Saved data entries:
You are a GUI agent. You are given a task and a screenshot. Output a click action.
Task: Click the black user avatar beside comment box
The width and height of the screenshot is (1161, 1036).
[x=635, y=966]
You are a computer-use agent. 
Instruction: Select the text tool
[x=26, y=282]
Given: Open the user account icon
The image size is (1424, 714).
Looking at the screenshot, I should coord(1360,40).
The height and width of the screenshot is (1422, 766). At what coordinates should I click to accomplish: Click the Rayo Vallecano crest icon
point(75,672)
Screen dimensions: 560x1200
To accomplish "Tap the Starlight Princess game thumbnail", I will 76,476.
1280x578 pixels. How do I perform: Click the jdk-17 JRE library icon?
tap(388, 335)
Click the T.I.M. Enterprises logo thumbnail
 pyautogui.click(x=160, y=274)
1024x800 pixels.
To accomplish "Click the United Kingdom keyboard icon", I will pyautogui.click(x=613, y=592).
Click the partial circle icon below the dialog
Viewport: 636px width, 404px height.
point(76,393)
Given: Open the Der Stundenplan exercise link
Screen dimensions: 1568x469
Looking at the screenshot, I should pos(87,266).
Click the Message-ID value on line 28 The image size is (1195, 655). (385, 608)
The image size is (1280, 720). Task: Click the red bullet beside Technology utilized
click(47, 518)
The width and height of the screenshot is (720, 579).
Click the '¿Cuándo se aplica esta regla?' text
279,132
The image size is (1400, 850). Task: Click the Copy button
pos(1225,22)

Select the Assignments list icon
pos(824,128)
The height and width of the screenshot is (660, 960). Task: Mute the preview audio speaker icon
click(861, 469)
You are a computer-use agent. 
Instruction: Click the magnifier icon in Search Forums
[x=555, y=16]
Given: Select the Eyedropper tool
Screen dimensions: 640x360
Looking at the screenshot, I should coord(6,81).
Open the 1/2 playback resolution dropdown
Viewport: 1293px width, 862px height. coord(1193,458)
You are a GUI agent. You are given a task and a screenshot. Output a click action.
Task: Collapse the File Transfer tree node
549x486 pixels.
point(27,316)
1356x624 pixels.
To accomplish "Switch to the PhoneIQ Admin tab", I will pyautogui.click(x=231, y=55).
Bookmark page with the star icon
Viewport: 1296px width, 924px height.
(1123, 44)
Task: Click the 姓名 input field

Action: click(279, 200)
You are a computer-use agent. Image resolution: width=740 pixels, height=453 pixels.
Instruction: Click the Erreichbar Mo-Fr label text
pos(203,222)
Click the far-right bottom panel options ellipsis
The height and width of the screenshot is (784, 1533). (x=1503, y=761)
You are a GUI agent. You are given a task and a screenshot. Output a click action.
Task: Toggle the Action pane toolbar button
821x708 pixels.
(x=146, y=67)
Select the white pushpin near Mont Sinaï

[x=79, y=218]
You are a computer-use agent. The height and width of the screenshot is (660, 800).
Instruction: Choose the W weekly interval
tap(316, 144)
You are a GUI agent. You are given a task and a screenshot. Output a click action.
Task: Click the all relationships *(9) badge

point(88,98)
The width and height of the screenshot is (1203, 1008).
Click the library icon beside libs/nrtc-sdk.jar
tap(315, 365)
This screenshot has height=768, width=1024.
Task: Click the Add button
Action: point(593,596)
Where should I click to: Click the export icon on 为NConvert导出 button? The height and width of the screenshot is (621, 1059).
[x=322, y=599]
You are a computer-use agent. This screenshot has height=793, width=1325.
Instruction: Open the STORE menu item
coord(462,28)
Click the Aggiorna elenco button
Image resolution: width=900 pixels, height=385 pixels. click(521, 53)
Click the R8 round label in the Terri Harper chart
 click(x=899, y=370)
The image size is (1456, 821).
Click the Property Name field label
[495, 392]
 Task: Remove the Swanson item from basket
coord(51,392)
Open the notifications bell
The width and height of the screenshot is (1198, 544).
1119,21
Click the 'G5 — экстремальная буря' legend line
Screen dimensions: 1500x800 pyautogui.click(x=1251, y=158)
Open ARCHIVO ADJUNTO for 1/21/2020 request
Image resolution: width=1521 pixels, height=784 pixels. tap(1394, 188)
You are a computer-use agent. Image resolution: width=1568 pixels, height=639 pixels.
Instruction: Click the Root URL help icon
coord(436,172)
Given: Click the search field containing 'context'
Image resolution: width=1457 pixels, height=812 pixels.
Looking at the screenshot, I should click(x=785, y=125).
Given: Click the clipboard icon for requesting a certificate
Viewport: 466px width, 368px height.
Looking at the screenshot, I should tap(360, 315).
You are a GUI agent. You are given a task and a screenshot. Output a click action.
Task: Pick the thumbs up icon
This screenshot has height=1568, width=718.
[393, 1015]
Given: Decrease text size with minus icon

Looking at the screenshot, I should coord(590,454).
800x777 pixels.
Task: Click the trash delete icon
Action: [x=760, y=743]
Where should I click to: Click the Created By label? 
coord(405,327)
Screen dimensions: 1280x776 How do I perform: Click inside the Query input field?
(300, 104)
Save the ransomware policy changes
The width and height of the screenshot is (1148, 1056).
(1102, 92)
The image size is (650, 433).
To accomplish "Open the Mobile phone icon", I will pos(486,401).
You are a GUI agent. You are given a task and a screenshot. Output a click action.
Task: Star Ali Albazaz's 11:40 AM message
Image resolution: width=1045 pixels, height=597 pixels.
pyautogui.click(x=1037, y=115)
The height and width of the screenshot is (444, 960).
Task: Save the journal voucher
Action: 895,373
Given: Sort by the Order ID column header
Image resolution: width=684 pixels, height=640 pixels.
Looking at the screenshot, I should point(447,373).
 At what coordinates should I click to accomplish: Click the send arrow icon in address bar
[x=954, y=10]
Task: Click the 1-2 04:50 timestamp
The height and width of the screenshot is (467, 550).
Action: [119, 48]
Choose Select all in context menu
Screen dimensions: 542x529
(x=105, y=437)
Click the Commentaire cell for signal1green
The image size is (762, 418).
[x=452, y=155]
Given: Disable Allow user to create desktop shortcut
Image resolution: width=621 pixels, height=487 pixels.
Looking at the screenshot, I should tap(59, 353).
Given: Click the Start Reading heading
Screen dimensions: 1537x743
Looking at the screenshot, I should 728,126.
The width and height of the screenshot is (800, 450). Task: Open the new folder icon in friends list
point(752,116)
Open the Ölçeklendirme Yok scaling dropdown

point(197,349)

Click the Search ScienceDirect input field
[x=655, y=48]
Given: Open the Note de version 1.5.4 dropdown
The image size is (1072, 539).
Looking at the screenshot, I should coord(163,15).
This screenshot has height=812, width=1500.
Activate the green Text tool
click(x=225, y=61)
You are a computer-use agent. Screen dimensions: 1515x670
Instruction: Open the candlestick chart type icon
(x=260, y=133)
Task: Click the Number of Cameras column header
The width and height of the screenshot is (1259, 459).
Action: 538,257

=== WHAT YOU NEED TO DO ===
Lines containing the string "computer" are the ones to copy from the entries above.

=== RESPONSE TO THE TASK ===
You are a computer-use agent. 
You are a computer-use agent. 
You are a computer-use agent. Image resolution: width=740 pixels, height=453 pixels.
You are a computer-use agent. The height and width of the screenshot is (660, 800).
You are a computer-use agent. This screenshot has height=793, width=1325.
You are a computer-use agent. Image resolution: width=1568 pixels, height=639 pixels.
You are a computer-use agent. Screen dimensions: 1515x670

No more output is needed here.